▶ [Task objective] From the first record below to the last, retype each one exactly.
(Beginning of Data records)
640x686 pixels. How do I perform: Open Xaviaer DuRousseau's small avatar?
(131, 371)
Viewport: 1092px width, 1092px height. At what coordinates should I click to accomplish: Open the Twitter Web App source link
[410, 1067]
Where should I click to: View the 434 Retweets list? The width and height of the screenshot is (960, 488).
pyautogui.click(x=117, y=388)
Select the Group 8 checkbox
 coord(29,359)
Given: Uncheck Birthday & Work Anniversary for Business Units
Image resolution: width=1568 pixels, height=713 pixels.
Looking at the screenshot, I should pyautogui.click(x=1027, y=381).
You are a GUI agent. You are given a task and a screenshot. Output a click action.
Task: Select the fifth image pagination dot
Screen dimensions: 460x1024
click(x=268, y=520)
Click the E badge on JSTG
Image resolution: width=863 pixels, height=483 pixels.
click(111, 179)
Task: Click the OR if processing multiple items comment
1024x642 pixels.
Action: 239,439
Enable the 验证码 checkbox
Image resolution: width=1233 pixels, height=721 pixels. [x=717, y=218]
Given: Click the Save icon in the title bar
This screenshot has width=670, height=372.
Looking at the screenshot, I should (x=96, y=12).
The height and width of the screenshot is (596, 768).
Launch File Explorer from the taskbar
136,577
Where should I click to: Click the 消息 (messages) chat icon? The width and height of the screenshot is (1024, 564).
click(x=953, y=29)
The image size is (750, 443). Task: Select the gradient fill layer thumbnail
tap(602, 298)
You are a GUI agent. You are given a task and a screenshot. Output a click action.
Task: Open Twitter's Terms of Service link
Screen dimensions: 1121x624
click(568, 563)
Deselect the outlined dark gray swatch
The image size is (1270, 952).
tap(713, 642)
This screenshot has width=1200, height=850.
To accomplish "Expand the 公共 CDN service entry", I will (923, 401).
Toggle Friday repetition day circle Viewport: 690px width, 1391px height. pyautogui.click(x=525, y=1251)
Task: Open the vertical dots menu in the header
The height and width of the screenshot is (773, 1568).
(End of Data records)
▶ [Written answer]
640x686 pixels. How do I perform: Open Xaviaer DuRousseau's small avatar?
(131, 371)
Viewport: 1092px width, 1092px height. At what coordinates should I click to accomplish: Open the Twitter Web App source link
[410, 1067]
Where should I click to: View the 434 Retweets list? The width and height of the screenshot is (960, 488).
pyautogui.click(x=117, y=388)
Select the Group 8 checkbox
 coord(29,359)
Given: Uncheck Birthday & Work Anniversary for Business Units
Image resolution: width=1568 pixels, height=713 pixels.
Looking at the screenshot, I should pyautogui.click(x=1027, y=381).
You are a GUI agent. You are given a task and a screenshot. Output a click action.
Task: Select the fifth image pagination dot
Screen dimensions: 460x1024
click(x=268, y=520)
Click the E badge on JSTG
Image resolution: width=863 pixels, height=483 pixels.
click(111, 179)
Task: Click the OR if processing multiple items comment
1024x642 pixels.
Action: 239,439
Enable the 验证码 checkbox
Image resolution: width=1233 pixels, height=721 pixels. [x=717, y=218]
Given: Click the Save icon in the title bar
This screenshot has width=670, height=372.
Looking at the screenshot, I should (x=96, y=12).
The height and width of the screenshot is (596, 768).
Launch File Explorer from the taskbar
136,577
Where should I click to: Click the 消息 (messages) chat icon? The width and height of the screenshot is (1024, 564).
click(x=953, y=29)
The image size is (750, 443). Task: Select the gradient fill layer thumbnail
tap(602, 298)
You are a GUI agent. You are given a task and a screenshot. Output a click action.
Task: Open Twitter's Terms of Service link
Screen dimensions: 1121x624
click(568, 563)
Deselect the outlined dark gray swatch
The image size is (1270, 952).
tap(713, 642)
This screenshot has width=1200, height=850.
To accomplish "Expand the 公共 CDN service entry", I will (923, 401).
Toggle Friday repetition day circle Viewport: 690px width, 1391px height. pyautogui.click(x=525, y=1251)
Task: Open the vertical dots menu in the header
The height and width of the screenshot is (773, 1568).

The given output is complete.